2. KORUNAN HUKUKİ DEĞER
1982 Anayasası’nda kişisel verilerin korunması özel hayatın gizliliği kapsamında yer verilmiş; Türk Ceza Kanunu’nda da kişisel verilerin korunmasına yönelik suçlar, ” Kişilere karşı suçlar ve Özel hayata ve hayatın gizli alanına karşı suçlar” başlığı altında toplanmıştır.
HAKİM GÖRÜŞE GÖRE : TCK m. 135 kapsamında korunan hukuki değer kişisel verilerin kendisi değil, genel olarak bu verilerle iliişkili olan bireyin özel hayat hakkıdır.
DOKTRİNDE Kİ BAŞKA BİR GÖRÜŞE GÖRE : Bazı yazarlar, burada korunan değerin doğrudan kişisel veriler olduğunu savunur. Çünkü veri, bireyin kimliğiyle doğrudan bağlantılıdır ve onun üzerinde bilgi hâkimiyeti hakkı vardır. Bu görüş, özellikle KVKK (6698 sayılı Kanun) perspektifiyle uyumludur; bireyin “kişisel verileri üzerinde tasarruf hakkı” ön plandadır.
GÖRÜŞ 3 – KARMA GÖRÜŞ : Kişisel verilerin korunması, hem özel hayatın gizliliği hem de bilgi üzerinde kontrol hakkı ile ilgilidir. Dolayısıyla, suç ile korunan hukuki değer, özel hayat hakkı + kişisel veriler üzerindeki tasarruf hakkı olarak birlikte değerlendirilmelidir. Bu yaklaşım, Anayasa m. 20’deki düzenleme ile TCK m. 135’in yer aldığı bölümün birlikte yorumlanmasıyla ortaya çıkar.
YARGITAY GÖRÜŞÜ : Bu suçla korunan hukuki değer, kişisel verilerle ilgili olarak ”bireyin özel hayatı ve bilgi üzerindeki tasarruf hakkıdır.” Yani uygulamada Yargıtay, karma görüşe yakın durmaktadır.
3. SUÇUN TEMEL UNSURLARI
A) MADDİ UNSURLAR
I. SUÇUN KONUSU
Suçun konusunu kişisel veriler oluşturmaktadır. Kişisel veri kavramı, birçok hukuki düzenlemede benzer şekilde tanımlanmıştır.
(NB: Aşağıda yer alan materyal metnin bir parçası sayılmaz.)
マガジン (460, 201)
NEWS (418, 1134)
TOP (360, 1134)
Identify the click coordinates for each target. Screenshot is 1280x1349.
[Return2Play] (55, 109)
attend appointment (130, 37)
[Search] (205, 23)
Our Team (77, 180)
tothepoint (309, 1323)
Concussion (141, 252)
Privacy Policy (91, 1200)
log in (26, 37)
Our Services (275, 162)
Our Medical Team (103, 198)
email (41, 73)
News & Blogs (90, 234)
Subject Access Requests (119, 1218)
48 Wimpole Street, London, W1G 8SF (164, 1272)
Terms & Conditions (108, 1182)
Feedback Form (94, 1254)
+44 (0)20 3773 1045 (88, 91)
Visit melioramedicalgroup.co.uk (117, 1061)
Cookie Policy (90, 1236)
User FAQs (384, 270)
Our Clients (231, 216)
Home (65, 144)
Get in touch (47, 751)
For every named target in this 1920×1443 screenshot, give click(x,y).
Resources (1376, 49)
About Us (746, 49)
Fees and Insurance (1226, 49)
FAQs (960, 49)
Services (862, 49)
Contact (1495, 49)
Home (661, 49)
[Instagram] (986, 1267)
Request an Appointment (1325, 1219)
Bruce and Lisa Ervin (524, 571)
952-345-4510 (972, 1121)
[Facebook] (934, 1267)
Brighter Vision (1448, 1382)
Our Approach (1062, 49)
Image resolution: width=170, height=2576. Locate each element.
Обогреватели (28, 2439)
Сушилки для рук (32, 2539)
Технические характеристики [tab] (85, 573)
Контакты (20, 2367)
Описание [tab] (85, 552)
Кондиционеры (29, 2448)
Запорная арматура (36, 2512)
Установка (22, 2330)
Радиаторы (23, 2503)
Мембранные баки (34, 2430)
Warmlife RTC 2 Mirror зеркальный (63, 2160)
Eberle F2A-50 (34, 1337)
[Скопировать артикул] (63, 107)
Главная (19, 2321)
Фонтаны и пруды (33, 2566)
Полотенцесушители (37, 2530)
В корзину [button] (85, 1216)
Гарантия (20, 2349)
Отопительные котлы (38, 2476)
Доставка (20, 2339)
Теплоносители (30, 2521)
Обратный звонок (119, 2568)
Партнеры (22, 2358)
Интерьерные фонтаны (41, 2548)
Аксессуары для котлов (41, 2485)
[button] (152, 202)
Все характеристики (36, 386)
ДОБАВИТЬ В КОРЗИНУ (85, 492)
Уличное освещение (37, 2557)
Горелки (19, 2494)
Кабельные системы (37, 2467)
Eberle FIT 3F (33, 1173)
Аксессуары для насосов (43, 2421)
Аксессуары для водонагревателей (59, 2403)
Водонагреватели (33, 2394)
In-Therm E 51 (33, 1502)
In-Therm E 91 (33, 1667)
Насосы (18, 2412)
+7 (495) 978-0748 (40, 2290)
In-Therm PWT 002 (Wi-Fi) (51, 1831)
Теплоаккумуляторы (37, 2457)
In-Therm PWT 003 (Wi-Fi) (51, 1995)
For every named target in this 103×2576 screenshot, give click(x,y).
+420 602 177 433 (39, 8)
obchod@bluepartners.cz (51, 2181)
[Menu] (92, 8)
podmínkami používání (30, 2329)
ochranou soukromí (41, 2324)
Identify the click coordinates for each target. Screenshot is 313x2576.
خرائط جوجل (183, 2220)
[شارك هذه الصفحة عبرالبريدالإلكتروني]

Nitekim 6698 sayılı Kişisel Verilerin Korunması Kanunu’nun 3. maddesinin 1. fıkrasının (d) bendinde, uluslararası düzenlemelere paralel olarak kişisel veri; “kimliği belirli veya belirlenebilir gerçek kişiye ilişkin her türlü bilgi” olarak tanımlanmıştır. kişisel verilere yönelik suçların değerlendirilmesinde esas alınması gereken tanım olma özelliği taşımakla birlikte Türk Ceza Kanunu’nun 135. maddesine ilişkin gerekçede de, bu suçun konusunu oluşturan kişisel verilerin, gerçek kişilere ait her türlü bilgiyi kapsadığı açıkça vurgulanmıştır. Kişisel verilerin tanımlanma şekline bakıldığı zaman tüzel kişilerin bu kapsamın dışında yer aldığı anlaşılmaktadır.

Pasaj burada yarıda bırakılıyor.